The objective of this study was to determine the indications for and results of
liver transplantation in patients with
Wilson's disease on the basis of results of a survey with retrospective review of data obtained on 55 transplants performed at centers in the United States and Europe. The study group comprised 32 females and 23 males, aged 8.5 to 51 yr, with features diagnostic of
Wilson's disease. Indication for orthotopic
liver transplantation included
hepatic insufficiency (n = 32), wilsonian
fulminant hepatitis (n = 21), intractable neurological
Wilson's disease (n = 1) and
gastrointestinal hemorrhage (n = 1). Forty-three patients have survived, at this writing, from 3 mo to 20 yr. Mean and median survival after orthotopic
liver transplantation were 2.7 and 2.5 yr, respectively.

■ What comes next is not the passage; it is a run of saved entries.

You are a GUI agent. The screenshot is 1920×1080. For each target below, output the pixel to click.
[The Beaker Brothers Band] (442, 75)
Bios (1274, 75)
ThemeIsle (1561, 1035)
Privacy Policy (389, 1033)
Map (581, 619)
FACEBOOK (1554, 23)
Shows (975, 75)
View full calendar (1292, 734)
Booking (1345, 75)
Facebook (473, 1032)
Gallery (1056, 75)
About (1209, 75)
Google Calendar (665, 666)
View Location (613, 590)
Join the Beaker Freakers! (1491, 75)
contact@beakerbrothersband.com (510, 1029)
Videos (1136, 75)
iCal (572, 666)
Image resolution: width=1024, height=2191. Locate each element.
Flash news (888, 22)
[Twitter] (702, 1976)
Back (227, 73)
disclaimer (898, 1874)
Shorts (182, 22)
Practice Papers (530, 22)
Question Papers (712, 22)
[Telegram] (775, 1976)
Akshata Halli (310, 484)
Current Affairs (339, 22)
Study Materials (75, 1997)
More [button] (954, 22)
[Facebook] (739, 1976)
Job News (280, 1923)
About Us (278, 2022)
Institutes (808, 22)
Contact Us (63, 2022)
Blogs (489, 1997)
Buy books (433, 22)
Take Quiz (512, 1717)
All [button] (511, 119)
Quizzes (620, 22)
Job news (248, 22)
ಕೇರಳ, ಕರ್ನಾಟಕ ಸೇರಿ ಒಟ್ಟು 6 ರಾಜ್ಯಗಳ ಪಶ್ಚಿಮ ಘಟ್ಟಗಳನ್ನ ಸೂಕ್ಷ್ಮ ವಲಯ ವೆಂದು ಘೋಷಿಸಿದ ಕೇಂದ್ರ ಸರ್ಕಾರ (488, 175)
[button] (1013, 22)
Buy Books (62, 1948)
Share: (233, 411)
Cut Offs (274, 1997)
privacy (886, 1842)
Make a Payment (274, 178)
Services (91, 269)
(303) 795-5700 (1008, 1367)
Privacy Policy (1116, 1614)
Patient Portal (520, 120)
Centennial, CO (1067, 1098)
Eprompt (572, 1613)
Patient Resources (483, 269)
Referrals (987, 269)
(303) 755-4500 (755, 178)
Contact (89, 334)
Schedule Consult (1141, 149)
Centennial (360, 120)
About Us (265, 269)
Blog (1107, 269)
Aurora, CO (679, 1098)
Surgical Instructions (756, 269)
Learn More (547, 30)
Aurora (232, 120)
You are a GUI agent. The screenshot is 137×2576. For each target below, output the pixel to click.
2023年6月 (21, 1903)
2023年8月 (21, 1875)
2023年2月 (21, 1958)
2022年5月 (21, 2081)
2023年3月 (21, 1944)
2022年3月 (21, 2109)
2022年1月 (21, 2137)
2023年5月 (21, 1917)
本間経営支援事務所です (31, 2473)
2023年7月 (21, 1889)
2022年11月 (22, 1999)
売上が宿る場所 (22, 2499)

Survival at 1 yr was 79%. Nonfatal complications occurred in five patients. Of the seven patients given transplants for
hepatic insufficiency who manifested neurological and/or psychiatric manifestations at the time of orthotopic
liver transplantation, four showed improvement of these symptoms. One patient given a transplant for intractable neurological disease improved but died of a vascular complication. Our data demonstrate that
liver transplantation is life-saving but not without risk for patients with wilsonian
fulminant hepatitis or chronic severe
hepatic insufficiency unresponsive to medical
therapy. Furthermore, neurological or psychiatric symptoms due to
Wilson's disease may improve after
liver transplantation; however, the role of this procedure in the management of patients with neurological
Wilson's disease in the absence of
hepatic insufficiency is still uncertain.